* **TEXT SECTION**:
>> Start

Perspective: What Challenges Does HR Solve?
I begin most discussions with senior HR professionals with a version of the question, "What are the greatest challenges you face in your job today?" The answer to this question not only gives insight into the predisposition of the respondent but lays out an evolution of the HR profession. There are generally four types of responses that capture perspective on the challenges HR faces.
Phase 1 emphasizes administrative efficiency focusing on the operational efficiency of HR practices (for example, cost per employee hire).
Phase 2 highlights functional excellence in which HR's challenge is to manage people, performance, information, or work. In this phase, HR focuses on innovation and integration of HR services with an emphasis on HR best practices and new ideas.
Phase 3 features strategic HR work in which the HR practices align with business strategy. Depending on the organization's strategic goals (for example, innovation, customer service, or geographic expansion), HR practices can be used to deliver those strategies.
Phase 4 shifts to an outside-in focus in that HR practices align with customers, investors, and other external community stakeholders. Outside-in HR is based on the premise that the business of HR is the business. Outside-in logic goes beyond the current state of the HR profession, in which the focus is on connecting strategy to HR. We now believe that business strategy, often seen as a mirror in which HR practices are reflected, should be regarded as a window through which HR professionals observe, interpret, and translate external conditions and stakeholder expectations into internal actions.
Perspective means that HR professionals have evolved their thinking about how HR delivers value (captured in Figure 1.1). As HR has shifted from administrative to functional, to strategy, and to outside-in thinking, the perspective has evolved to one of value created through serving key external stakeholders and responding to business conditions of change. With their business focus, HR professionals can accurately converse about customers, products, operations, and financials, but also help create the right type of organization that sustains market value.
Outcomes: What Unique Value Does HR Contribute to Business Results?

>> End

* **WORK TO DO**:
A: From the HR perspective passage, reproduce the text starting with "Phase 3 features" and going on through "deliver those strategies.".
B: Answer these questions using the HR perspective passage:
(i) What example of operational efficiency is given for Phase 1?
(ii) In Phase 4, with whom do HR practices align?
(iii) Which figure captures how HR professionals have evolved their thinking about how HR delivers value?
C: Rewrite as a list the paragraph of the HR perspective passage that begins "Phase 4 shifts to an outside-in focus," keeping its main facts.
The listing after this passage is not needed.

* **DATA SEGMENT**:
>> Start

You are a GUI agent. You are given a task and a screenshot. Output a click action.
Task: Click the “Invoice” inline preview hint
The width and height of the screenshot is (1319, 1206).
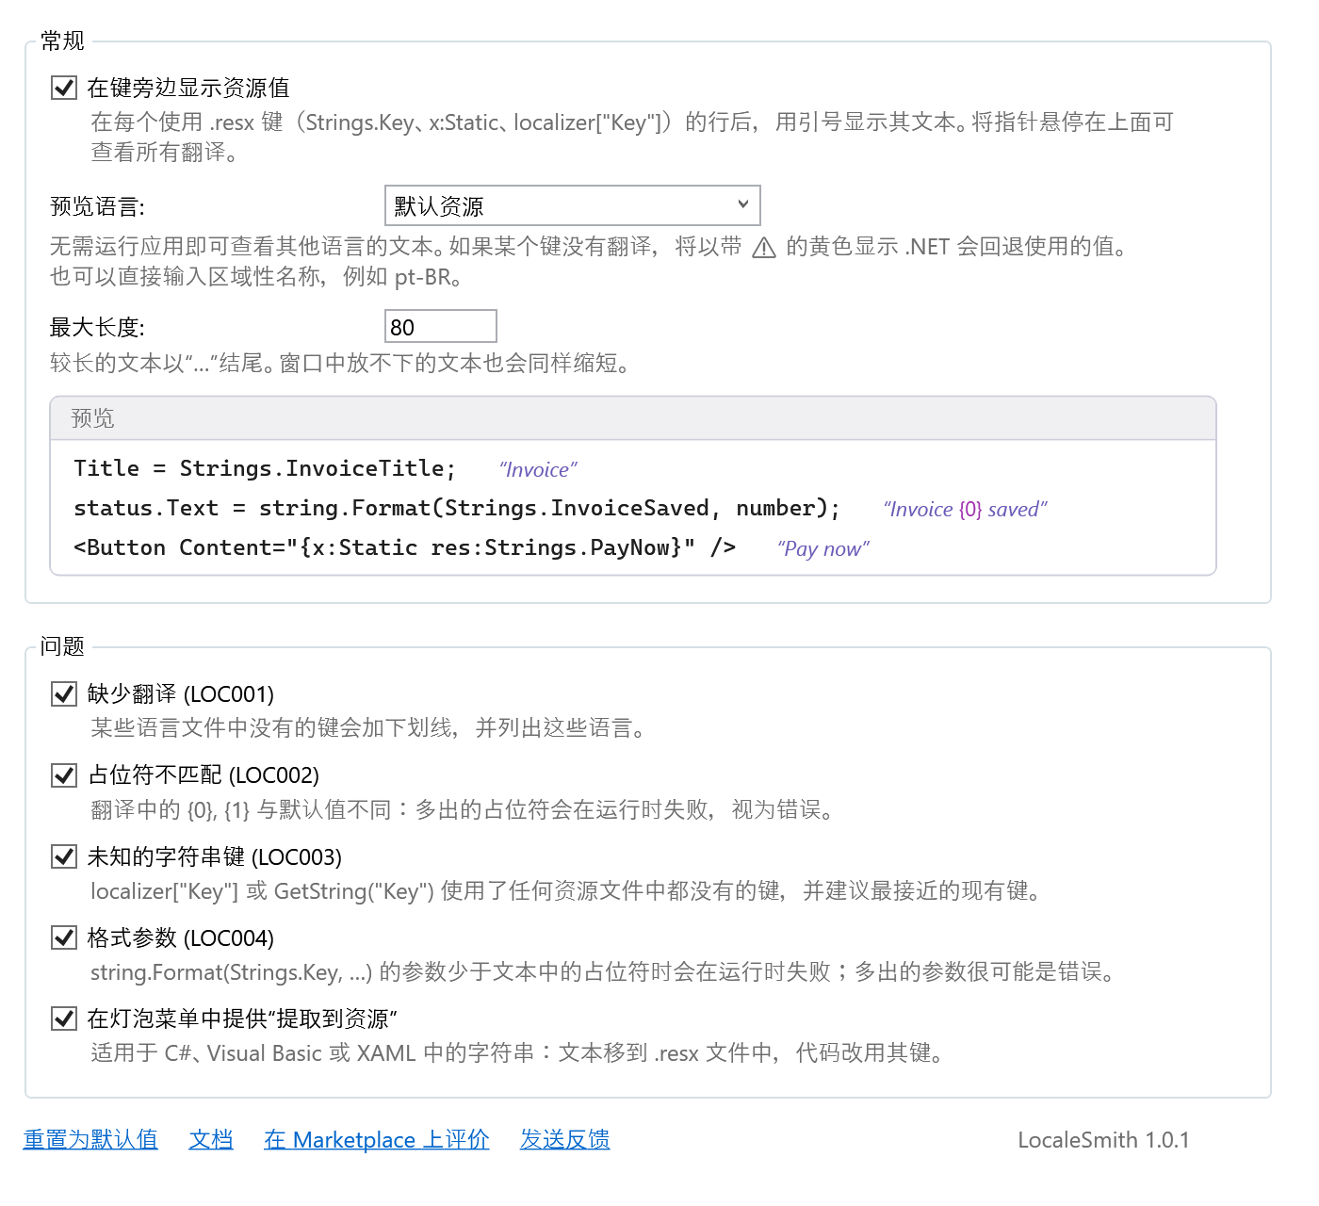click(x=538, y=469)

>> End

* **SOLVED TASKS**:
A:
Phase 3 features strategic HR work in which the HR practices align with business strategy. Depending on the organization's strategic goals (for example, innovation, customer service, or geographic expansion), HR practices can be used to deliver those strategies.

B:
(i) Cost per employee hire.
(ii) Customers, investors, and other external community stakeholders.
(iii) Figure 1.1.

C:
- Phase 4 has an outside-in focus: HR practices align with customers, investors, and other external community stakeholders.
- Its premise is that the business of HR is the business.
- Outside-in logic goes beyond the profession's current state, which focuses on connecting strategy to HR.
- Business strategy, often seen as a mirror reflecting HR practices, should instead be a window through which HR professionals observe, interpret, and translate external conditions and stakeholder expectations into internal actions.